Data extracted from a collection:
________
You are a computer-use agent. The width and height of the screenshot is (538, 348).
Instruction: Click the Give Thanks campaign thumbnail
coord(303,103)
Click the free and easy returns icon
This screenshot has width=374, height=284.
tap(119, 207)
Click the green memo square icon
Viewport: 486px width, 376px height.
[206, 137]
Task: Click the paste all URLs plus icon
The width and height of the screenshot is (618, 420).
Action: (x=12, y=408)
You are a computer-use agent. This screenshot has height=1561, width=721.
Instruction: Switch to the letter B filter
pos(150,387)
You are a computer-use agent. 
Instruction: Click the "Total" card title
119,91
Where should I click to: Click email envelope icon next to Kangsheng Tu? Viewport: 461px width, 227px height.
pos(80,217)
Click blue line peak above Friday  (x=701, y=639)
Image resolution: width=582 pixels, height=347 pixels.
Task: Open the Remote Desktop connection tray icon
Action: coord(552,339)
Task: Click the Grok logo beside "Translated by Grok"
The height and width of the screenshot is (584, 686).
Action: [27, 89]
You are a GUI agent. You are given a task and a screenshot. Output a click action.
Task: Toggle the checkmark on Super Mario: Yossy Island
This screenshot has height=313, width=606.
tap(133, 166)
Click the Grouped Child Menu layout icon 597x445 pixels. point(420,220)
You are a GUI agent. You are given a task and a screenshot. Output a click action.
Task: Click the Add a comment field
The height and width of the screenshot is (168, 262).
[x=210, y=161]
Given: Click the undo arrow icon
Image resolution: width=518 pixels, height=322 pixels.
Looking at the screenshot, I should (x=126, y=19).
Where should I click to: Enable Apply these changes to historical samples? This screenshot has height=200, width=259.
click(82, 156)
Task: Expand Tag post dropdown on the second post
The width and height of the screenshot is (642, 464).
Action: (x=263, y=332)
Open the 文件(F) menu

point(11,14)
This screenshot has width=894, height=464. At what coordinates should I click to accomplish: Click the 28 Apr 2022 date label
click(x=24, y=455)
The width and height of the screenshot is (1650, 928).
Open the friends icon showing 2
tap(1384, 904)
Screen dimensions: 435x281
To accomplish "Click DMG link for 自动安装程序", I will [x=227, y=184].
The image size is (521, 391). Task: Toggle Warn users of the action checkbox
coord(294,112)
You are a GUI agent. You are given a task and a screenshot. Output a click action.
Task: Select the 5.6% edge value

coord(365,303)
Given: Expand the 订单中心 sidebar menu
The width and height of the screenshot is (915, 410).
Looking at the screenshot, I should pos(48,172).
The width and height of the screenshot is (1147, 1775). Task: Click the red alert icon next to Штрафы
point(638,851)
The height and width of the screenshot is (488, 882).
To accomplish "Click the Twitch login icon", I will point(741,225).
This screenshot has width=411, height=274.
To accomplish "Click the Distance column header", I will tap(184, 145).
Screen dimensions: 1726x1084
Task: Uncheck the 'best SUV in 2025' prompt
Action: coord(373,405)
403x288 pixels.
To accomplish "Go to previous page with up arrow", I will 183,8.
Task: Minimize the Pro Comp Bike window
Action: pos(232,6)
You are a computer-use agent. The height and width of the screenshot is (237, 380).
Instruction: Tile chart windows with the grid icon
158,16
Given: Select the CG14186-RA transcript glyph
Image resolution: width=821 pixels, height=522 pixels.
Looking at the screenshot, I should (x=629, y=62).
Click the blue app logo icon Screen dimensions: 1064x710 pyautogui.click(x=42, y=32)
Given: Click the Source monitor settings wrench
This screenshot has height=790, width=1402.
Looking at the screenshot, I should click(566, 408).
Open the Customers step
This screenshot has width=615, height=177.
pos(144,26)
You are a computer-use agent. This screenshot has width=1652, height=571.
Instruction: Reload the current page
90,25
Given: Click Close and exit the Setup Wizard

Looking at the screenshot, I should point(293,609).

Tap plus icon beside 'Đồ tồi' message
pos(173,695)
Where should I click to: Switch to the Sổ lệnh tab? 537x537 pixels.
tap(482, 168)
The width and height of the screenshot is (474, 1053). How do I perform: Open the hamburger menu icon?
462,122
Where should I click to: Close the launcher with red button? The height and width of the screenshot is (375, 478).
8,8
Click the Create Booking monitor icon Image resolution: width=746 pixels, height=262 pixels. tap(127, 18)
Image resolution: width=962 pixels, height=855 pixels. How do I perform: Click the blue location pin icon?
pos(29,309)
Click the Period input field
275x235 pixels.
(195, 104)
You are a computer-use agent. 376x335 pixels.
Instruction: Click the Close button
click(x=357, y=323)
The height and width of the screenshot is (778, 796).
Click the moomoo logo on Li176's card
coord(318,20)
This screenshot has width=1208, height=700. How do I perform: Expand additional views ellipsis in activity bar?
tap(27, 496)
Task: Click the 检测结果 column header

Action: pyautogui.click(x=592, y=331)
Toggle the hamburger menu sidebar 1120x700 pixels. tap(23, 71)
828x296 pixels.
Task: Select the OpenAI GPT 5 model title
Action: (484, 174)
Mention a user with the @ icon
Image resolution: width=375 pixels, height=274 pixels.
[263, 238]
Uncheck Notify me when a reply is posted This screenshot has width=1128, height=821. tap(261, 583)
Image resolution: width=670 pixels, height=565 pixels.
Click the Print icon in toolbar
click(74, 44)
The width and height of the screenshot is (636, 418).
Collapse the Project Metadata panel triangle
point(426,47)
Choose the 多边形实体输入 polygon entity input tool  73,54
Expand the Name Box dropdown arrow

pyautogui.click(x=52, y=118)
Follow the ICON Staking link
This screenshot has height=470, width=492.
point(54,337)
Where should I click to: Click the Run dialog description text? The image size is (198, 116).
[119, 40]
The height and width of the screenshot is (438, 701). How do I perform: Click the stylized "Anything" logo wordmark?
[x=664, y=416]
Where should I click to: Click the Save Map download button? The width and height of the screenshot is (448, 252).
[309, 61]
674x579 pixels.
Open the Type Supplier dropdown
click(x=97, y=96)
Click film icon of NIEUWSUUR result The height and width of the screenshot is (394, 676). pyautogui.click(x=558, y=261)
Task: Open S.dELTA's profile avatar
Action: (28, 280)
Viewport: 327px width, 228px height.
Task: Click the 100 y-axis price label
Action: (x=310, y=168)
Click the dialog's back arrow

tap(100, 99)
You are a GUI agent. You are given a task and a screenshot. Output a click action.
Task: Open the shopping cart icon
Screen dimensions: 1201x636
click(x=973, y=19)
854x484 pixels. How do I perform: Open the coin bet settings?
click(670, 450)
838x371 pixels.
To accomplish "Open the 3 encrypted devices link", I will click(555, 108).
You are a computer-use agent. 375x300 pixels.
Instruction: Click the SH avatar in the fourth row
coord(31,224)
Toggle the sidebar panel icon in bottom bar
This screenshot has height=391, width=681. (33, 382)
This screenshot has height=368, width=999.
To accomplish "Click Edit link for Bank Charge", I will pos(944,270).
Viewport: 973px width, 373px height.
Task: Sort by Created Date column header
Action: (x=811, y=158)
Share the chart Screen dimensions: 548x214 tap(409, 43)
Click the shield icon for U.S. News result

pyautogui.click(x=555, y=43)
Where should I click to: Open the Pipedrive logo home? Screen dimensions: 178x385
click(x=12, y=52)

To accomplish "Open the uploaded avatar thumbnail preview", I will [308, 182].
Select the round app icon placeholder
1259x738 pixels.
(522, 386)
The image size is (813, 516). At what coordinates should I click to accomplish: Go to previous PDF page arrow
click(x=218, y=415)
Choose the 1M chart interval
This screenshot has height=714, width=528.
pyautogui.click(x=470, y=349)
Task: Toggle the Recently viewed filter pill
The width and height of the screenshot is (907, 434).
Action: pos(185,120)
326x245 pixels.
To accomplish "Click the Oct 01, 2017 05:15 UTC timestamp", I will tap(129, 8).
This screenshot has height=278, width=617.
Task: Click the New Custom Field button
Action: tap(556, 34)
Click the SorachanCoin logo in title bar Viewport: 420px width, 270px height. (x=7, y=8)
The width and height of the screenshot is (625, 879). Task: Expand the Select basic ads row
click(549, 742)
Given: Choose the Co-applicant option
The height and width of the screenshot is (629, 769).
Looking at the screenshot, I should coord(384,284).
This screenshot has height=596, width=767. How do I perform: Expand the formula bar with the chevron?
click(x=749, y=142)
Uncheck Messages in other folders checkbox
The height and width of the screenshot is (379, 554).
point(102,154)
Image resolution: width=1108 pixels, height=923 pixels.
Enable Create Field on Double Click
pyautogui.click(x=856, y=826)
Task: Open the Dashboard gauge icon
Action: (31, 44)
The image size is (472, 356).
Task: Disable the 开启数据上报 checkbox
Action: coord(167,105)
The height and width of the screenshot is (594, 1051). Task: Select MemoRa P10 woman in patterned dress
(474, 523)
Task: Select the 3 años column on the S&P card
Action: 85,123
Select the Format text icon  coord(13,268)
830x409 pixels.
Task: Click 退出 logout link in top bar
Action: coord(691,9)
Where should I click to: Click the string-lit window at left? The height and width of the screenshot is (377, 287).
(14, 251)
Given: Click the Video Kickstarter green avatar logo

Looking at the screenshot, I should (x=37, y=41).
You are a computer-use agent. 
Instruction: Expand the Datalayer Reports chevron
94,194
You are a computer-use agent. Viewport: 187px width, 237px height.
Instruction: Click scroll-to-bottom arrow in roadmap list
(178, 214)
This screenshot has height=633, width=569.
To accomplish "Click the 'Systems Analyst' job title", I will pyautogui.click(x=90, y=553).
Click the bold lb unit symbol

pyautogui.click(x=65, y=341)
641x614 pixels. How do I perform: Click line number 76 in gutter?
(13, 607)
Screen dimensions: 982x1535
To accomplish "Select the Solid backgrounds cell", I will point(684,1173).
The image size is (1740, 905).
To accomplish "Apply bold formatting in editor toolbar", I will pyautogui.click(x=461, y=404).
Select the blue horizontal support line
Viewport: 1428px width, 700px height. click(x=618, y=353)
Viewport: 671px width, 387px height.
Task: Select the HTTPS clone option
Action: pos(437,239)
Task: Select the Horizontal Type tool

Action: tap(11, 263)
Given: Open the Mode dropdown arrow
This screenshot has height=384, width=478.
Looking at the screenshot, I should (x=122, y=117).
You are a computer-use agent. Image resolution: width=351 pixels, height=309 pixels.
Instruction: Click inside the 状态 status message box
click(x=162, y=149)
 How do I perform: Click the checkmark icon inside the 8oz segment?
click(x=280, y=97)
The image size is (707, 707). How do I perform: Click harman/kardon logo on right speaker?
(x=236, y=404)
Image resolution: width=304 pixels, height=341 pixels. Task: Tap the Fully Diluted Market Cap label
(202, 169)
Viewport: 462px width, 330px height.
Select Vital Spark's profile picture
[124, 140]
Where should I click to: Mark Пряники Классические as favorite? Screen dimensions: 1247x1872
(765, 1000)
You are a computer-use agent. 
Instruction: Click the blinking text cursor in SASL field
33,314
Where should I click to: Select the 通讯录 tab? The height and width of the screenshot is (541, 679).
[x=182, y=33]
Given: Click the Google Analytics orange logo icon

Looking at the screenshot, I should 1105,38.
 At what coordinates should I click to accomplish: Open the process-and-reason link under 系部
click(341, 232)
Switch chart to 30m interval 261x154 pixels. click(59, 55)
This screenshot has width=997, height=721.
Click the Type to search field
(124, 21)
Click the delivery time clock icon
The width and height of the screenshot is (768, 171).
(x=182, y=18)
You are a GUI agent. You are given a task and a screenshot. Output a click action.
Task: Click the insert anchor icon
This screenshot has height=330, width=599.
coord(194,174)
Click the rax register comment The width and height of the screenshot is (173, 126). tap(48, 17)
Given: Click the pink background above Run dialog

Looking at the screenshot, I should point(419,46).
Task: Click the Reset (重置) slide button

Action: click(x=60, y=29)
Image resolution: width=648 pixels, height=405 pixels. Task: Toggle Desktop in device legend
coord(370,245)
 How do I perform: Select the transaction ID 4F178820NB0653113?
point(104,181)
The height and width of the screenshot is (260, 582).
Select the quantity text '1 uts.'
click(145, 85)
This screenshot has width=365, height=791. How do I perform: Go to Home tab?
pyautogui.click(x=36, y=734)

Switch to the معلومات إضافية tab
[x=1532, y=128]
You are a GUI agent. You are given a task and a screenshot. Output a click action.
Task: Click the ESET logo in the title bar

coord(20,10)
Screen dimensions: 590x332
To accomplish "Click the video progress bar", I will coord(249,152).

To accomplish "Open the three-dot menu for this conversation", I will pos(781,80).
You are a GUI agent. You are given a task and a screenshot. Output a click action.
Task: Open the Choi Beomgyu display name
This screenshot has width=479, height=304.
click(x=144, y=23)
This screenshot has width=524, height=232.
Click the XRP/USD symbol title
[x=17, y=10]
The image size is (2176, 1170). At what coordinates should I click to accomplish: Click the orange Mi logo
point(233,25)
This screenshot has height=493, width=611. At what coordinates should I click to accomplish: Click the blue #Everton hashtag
________
> [ASSIGNED TASK]: Print exactly the lines from the beginning of the entries through the line with "Task: Click the paste all URLs plus icon". Output nothing more.

> [WRITTEN ANSWER]:
You are a computer-use agent. The width and height of the screenshot is (538, 348).
Instruction: Click the Give Thanks campaign thumbnail
coord(303,103)
Click the free and easy returns icon
This screenshot has width=374, height=284.
tap(119, 207)
Click the green memo square icon
Viewport: 486px width, 376px height.
[206, 137]
Task: Click the paste all URLs plus icon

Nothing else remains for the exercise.